Despite the adverse economic environment in Greece and the drop in the Greek retail sector sales, Sarantis Group managed to increase the local sales by 11.79%, at €48.94 millions, from €43.78 million last year.

As far as the foreign markets of the Group are concerned, turnover was marginally down by 0.45% to €67.79 mil from €68.10 mil in H1 2011.  However, the countries presented an average sales growth in local currencies by 5.79%, while the average effect of the currencies devaluation was 6.24%.

In terms of profitability, the Greek EBIT in H1 2012 increased by 15.32% to €3.78 mil., from €3.28 mil in H1 2011.

Excluding the income from the Estee Lauder JV, Greek EBIT during H1 2012 amounted to €3.66 mil from €2.83 mil., up by 29%.

Greek EBIT margin, excluding Estee Lauder JV, stood at 7.47% from 6.47% in the respective period of 2011.

The foreign countries posted a decrease in EBIT of 57.83% during H1 2012, amounting to €0.71 mil., from €1.67 mil.

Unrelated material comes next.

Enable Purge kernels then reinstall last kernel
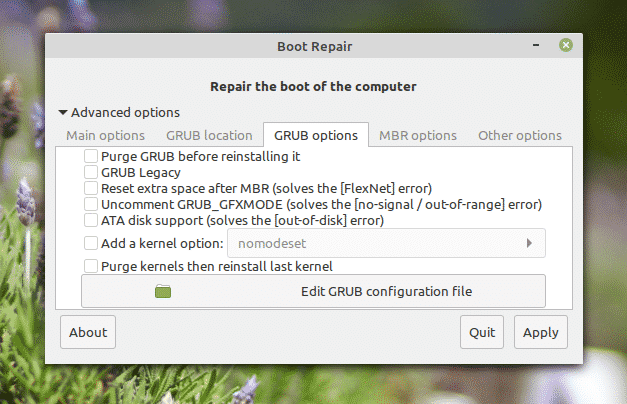627x404 pixels. tap(91, 266)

This is as a result of the adverse currency movements versus the first half of 2011.


Objectives & Prospects


The Group's financial results for the first half of 2012 are generally in accordance to the budget.

The consolidated sales of the parent showed an increase of 11.8% as expected, while the negative exchange rate movements substantially outweigh the sales increase of the subsidiaries. This resulted in an overall increase in turnover by 4.34%, compared with the first half of 2011.

The average currency devaluation of 6.24% observed since last year’s first half had an equal negative effect across all profitability lines.

As expected, the adverse conditions in the economic environment remained during the first semester of 2012, while the situation is not expected to improve in the foreseeable future. Therefore, the management focuses on aligning the cost structure with the expected revenues and adjusts the product portfolio with the consumer trends.

The management remains dedicated to its policy, for sound capital structure, low net debt, containment of operating cost and in general for efficient management of working capital, with the objective to further enhance the Group’s financial position.

At the same time, the management, as always, remains focused on its strategic pillars of growth that support and secure a profitable outlook for Sarantis Group and specifically on the following:

  • Organic growth of the core business activities.
  • Increase of the existing market shares.
  • Continuous examination of the situation in the economies of the Group’s countries and modification of the business where deemed necessary according to the new market conditions.
  • Examine possible acquisition targets in the Group’s foreign countries, as long as market share, profitability and cost structure allow for synergies. The Group’s management considers that current conditions are in favor of exploring possible new acquisitions.